** begin DATASET **

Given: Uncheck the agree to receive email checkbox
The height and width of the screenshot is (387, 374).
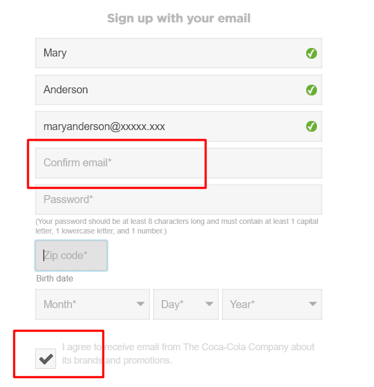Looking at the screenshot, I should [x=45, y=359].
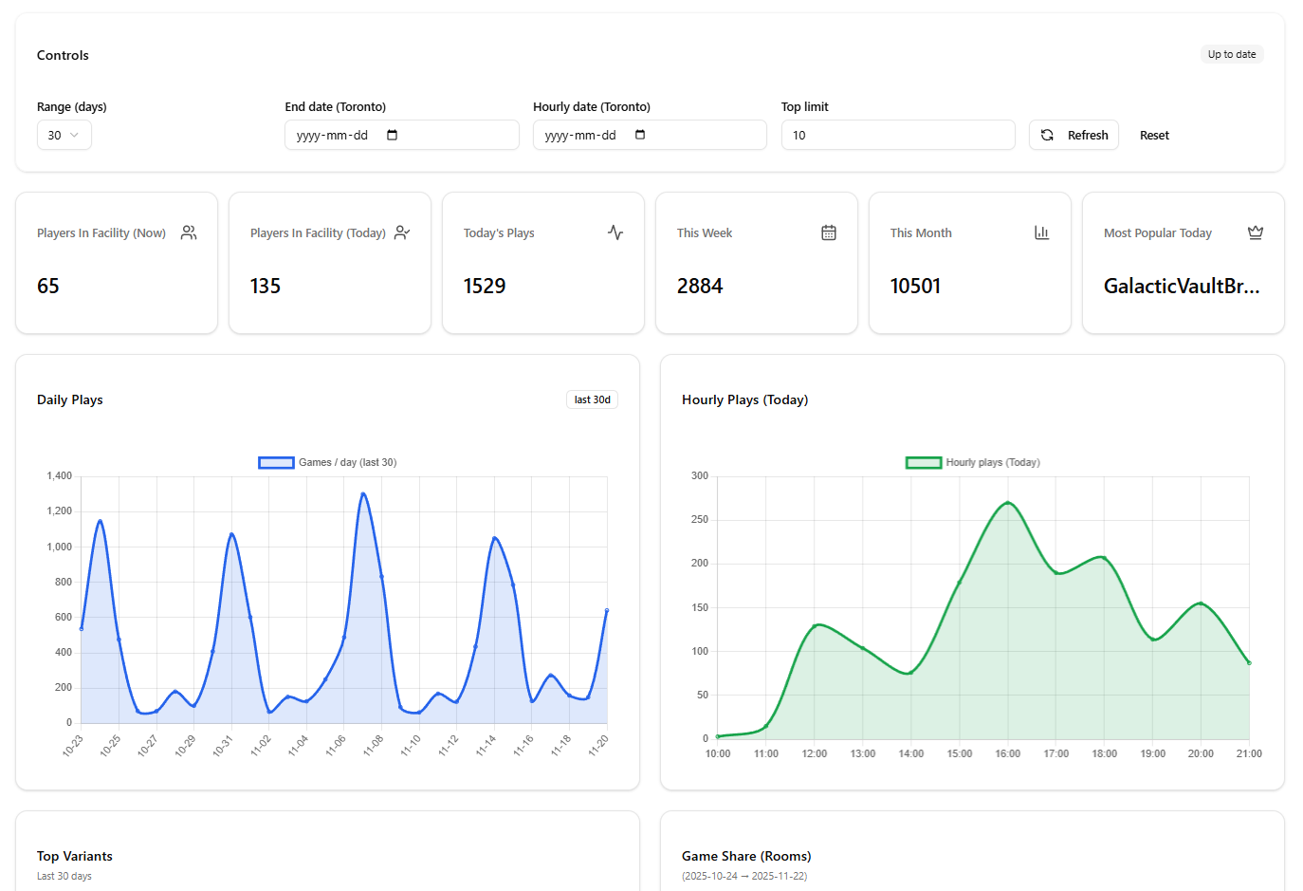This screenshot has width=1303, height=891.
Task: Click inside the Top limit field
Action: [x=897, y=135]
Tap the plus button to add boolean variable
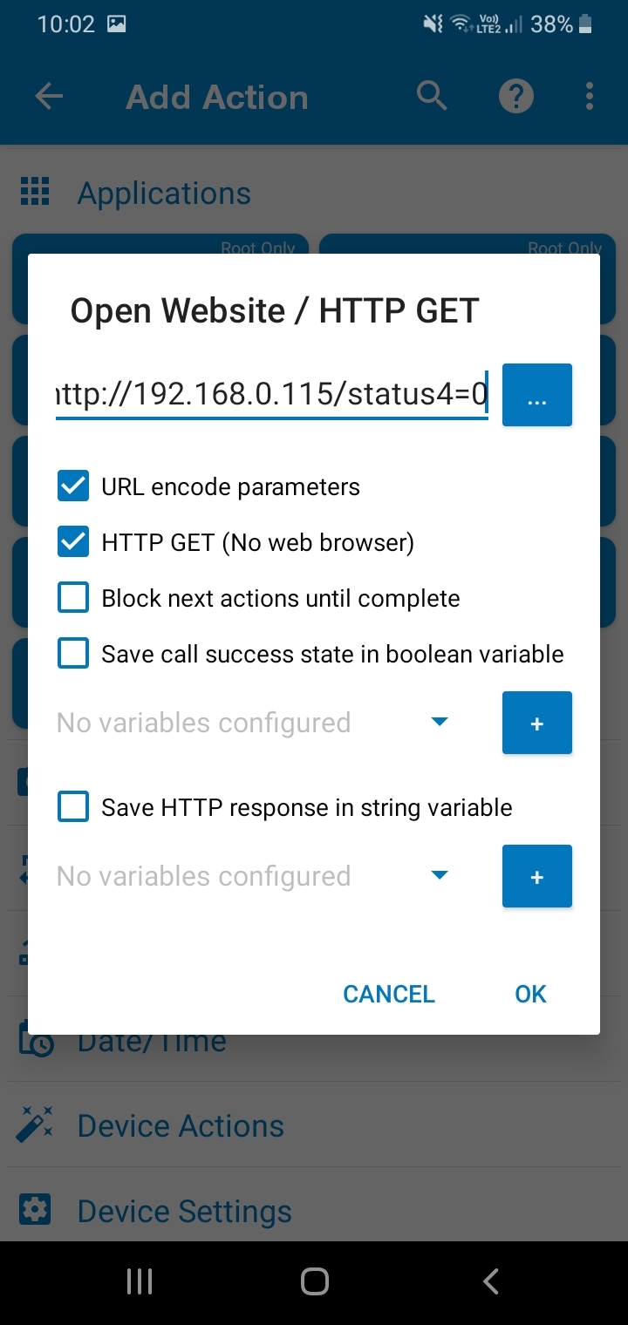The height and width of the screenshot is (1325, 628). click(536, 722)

** end DATASET **
** begin DATASET **

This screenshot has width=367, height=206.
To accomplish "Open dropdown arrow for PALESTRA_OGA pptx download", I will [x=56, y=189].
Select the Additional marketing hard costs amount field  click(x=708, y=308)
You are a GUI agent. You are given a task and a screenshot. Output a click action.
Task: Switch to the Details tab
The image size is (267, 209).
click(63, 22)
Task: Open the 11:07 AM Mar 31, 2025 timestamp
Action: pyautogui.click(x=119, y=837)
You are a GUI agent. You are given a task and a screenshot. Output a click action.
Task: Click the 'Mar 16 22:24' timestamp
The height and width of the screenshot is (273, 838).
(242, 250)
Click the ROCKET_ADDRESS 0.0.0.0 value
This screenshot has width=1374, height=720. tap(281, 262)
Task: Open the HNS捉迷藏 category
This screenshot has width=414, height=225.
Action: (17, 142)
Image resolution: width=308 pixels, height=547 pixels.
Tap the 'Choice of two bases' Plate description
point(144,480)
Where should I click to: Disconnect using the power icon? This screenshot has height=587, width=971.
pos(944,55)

** end DATASET **
** begin DATASET **

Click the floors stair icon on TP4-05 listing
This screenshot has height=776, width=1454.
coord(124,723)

** end DATASET **

#### [WHAT IS NEEDED]
Count the lines in the records above that contain the string "Open", treating uppercase and lowercase as different, and give only the number.

#### [TASK SOLUTION]
3